Air Pollution

The study by researchers at Lawson Health Research Institute; evidence of a strong association between exposure to sulfur dioxide during pregnancy and adverse birth outcomes. “This is the first study in Southwestern Ontario to investigate the association between air pollution and adverse outcomes; while also considering the other determinants of health; including socioeconomic, medical, psychosocial and behavioral-related factors that are also with birth outcomes,” explains Dr. Jason Gilliland.
The objective of the study was to test the relative influence of these factors on low birthweight and preterm birth in this region. The final sample consisted of over 25,000 live births at London Health Sciences Centre (LHSC) between February 2009 and February 2014.

Variables in the mode

Pregnant women in Southwestern Ontario 3.4 times more likely to have a low birthweight baby and two times more likely to have a preterm birth for every 1-parts per billion increase in sulfur dioxide; adjusting for all other variables in the model. This translates to a 30 % increase in low birthweight and a 20 % increase in preterm birth when comparing a typical high exposure to sulfur dioxide to a typical low exposure to sulfur dioxide.

Their findings are in keeping with other research; evidence is accumulating that toxic air travels through pregnant women’s lungs and are found in their placentas. “There is definitely a major concern for pregnant women who live in areas with high exposure to sulfur dioxide.”

About 67 % of sulfur dioxide emissions come from smelters and utilities; 25 % from other industrial sources. Sulfur dioxide is also present in motor vehicle emissions. The research team found that the best predictor of both adverse birth outcomes was previous preterm birth. Sulfur dioxide was the only physical environment variable highly with low birth weight and preterm birth.

The adverse birth outcomes

Their next step will identify geographical clusters or ‘hotspots’ of sulfur dioxide exposure and adverse birth outcomes in Southwestern Ontario. The identification of these clusters will provide knowledge on where health promotion interventions need to be focused in the future. While many factors contribute to a healthy pregnancy, the takeaway message is that the quality of airwomen breathe is also important.

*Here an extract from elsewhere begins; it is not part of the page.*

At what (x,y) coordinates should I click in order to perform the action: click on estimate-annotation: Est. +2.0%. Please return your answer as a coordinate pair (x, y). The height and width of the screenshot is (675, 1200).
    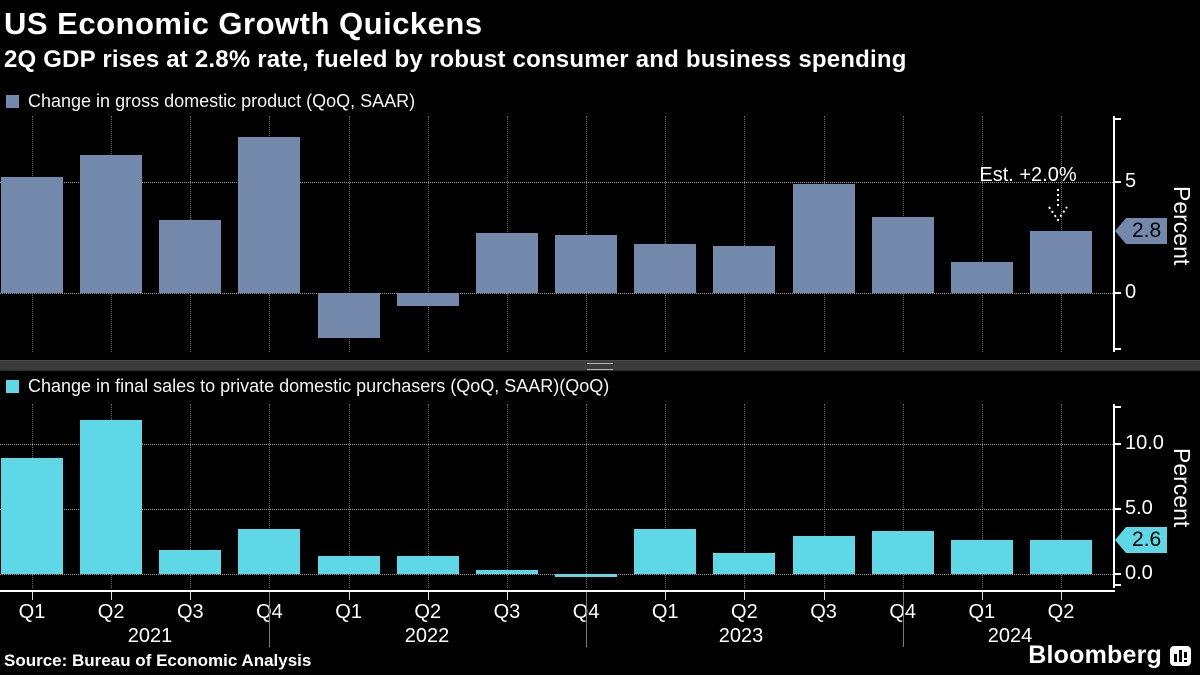
    Looking at the image, I should click on (1028, 175).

If health care providers could informed of the hazards of air pollution to developing fetuses; they could make recommendations to pregnant patients about limiting exposure when air quality is poor.” Such recommendations could include more time spent indoors with windows closed, particularly during commuter rush hours, or taking other means to limit exposure when local air quality is poor.

This information could also incorporated when making public health warnings related to air quality. Other measures are sticking to indoor exercise when pollution levels are high and keeping windows when traveling by car. The study, “Geospatial analyses of adverse birth outcomes in Southwestern Ontario: examining the impact of environmental factors,” has published in Environmental Research.